Xavier Díez de Urdanivia

Apenas despuntaba la incipiente independencia mexicana y ya se hacía presente la codicia del vecino que se había ya proclamado paladín de las libertades de América por boca del presidente Monroe. Se hizo presente por medio del personero Joel Roberts Poinsett, un sombrío personaje que, como pocos, representa hasta nuestros días la peor cara de las relaciones de México con el resto del mundo.

Ese personaje viajó a México en 1822, subrepticiamente porque Iturbide le había negado su permiso por suponer que las pretensiones de que era portador tenían que ver con la promoción de un Gobierno republicano, aunque en realidad su misión era reconocer el terreno de la situación política del país, con la consigna de ver cómo ensanchar, por cualquier medio y a costa del mexicano, el territorio de Estados Unidos de América.

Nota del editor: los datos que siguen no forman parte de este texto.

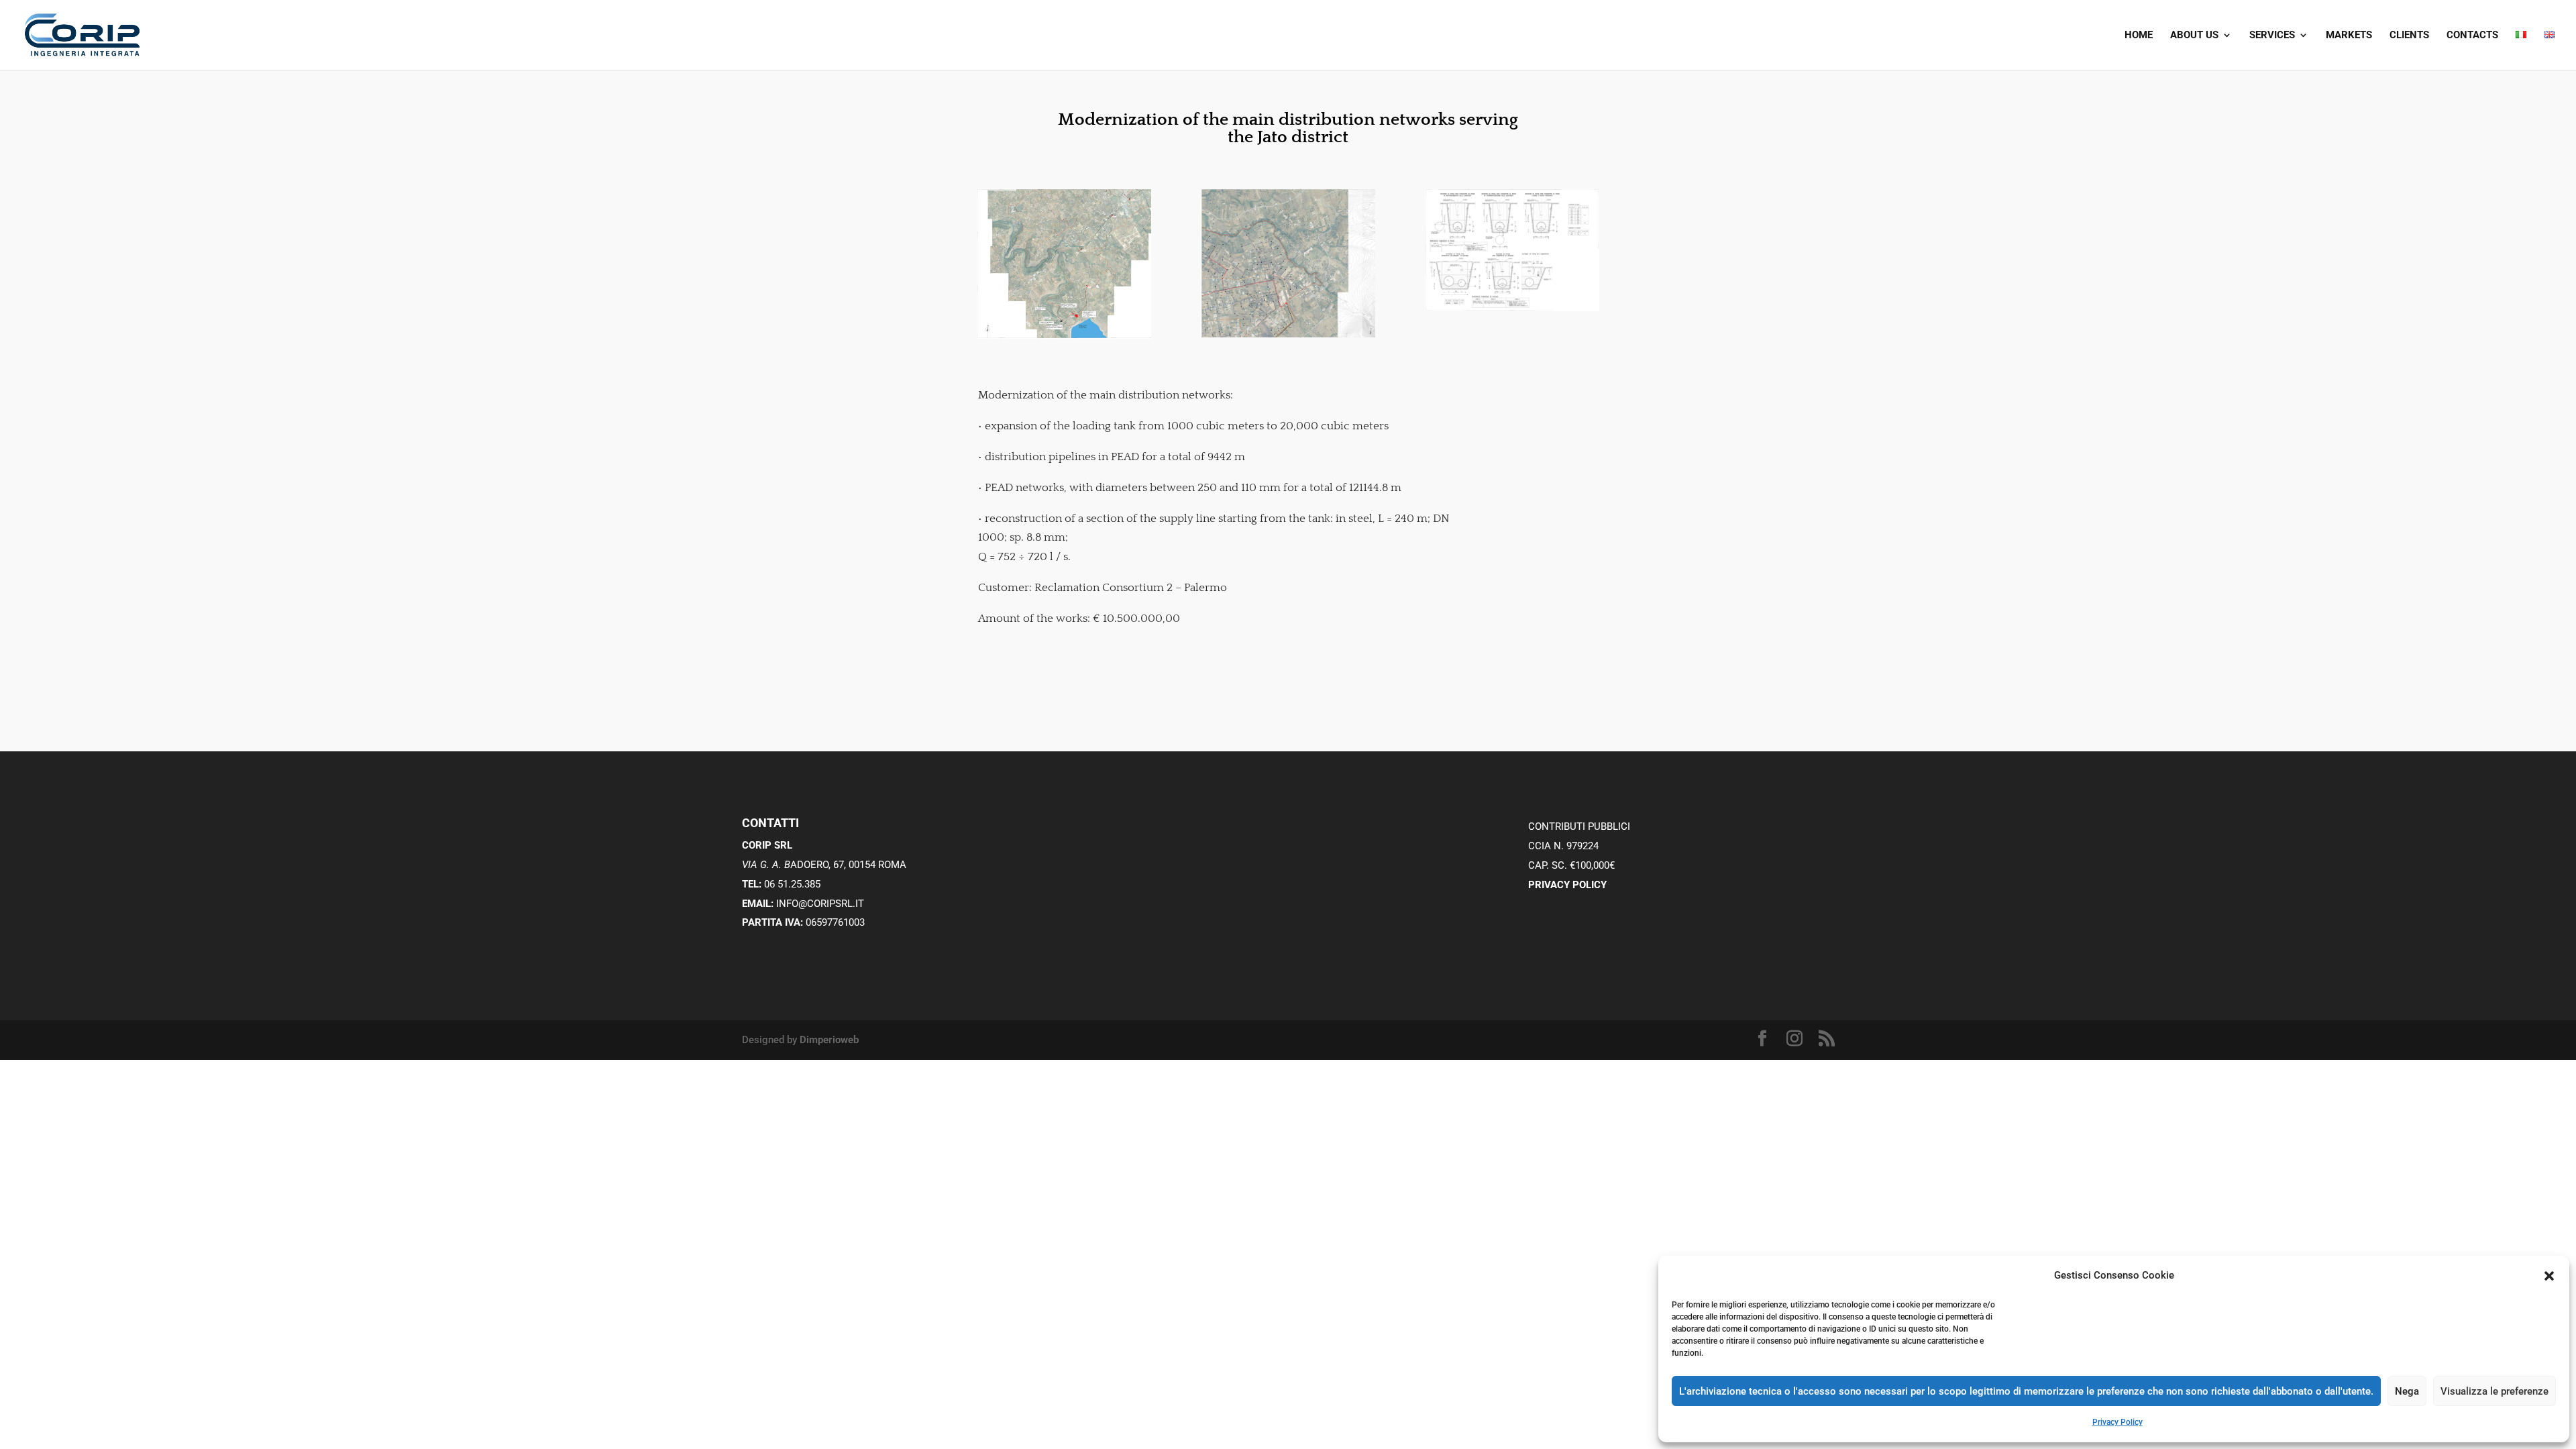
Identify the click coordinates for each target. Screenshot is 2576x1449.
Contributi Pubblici (1579, 826)
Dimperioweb (829, 1040)
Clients (2409, 35)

En medio de esas andanzas pudo enterarse, por boca del mismísimo Iturbide, de que México estaba en quiebra, oportunidad apta para sus fines. Fue entonces que Poinsett expuso la intención de comprar Texas y, aunque entonces fue rechazado, las evidencias actuales demuestran que, a la postre, las estrategias eran de largo plazo y la persistencia en ellas redituó generosamente sus intenciones.

Han transcurrido 200 años de aquellos sucesos, pero las energías destructivas no parecen mermar.

Se sabe bien que una parte sustancial de la planeación y preparación de los movimientos de independencia sudamericanos se gestaron en Londres, quizás como una maniobra de equilibrio frente a la pérdida de las colonias en Norteamérica, y que la contraposición entre el nuevo país que ellas habían formado y la Gran Bretaña puso a los antiguos reinos españoles en el ojo del huracán, convirtiéndolos en factor de disputa por controlarlos, porque de ello podría depender el dominio sobre el “nuevo orden” mundial que querían esos contendientes.

Una de las líneas estratégicas que más han redituado en esa empresa es la que consiste en quebrantar la columna vertebral de esa potente cultura mestiza trasatlántica que se había gestado en Iberoamérica, disolviendo los vínculos más íntimos y arrancando de cuajo, desde la raíz, la composición misma de ese nuevo mundo transcontinental que se había forjado y auguraba para sí un futuro de grandes protagonismos. Solo así se podría asumir el liderazgo político de la región,

Lo han intentado con tesón y persistencia, valiéndose de muchos recursos, cuyo espectro oscila entre la benevolente ayuda para el desarrollo económico y la aculturación a partir de los valores oficiales de la conciliada “América”, el nuevo imperio, hasta la violencia institucionalizada de los “Marines”, por ejemplo. y otras expresiones militares.

La decadencia de ese imperio moderno, apenas secular, y sus debilidades manifiestas frente a, por ejemplo, la pujante China, parece haber hecho renacer los temores atávicos y de nueva cuenta se desatan, desde palestras con apellidos europeos, por cierto, los embates a la cultura mestiza, sin parar mientes en que el debilitamiento de ella habrá de operar, siempre, en perjuicio precisamente de aquellos que tanto se dicen agraviados, mientras con gran afán se ven precisados a recorrer caminos de riesgos inenarrables para acogerse a la esperanza de una ilusoria protección de aquellos que dicen quererlos y comprenderlos, mientras los rechazan con barreras y a punta de toletes.

Lo dicho: Poinsett cabalga de nuevo, y tal parece que, muerto, sigue ganando batallas, como lo hiciera don Rodrigo Díaz de Vivar en las Españas –¡Cosas veredes, mío Cid, que farán fablar las piedras!– y siempre a costa de la unidad de nuestros pueblos y naciones, nuestros territorios y valores, nuestra cultura y, a fin de cuentas, obrando contra la dignidad humana que a todos toca, respetar, cuidar y enaltecer como deber inexcusable.

Es imposible evitar que lo intenten, pero frente a tal manifestación de la codicia, mal haría quien caiga, otra vez, en el garlito, porque las consecuencias le serán adversas y las responsabilidades severas.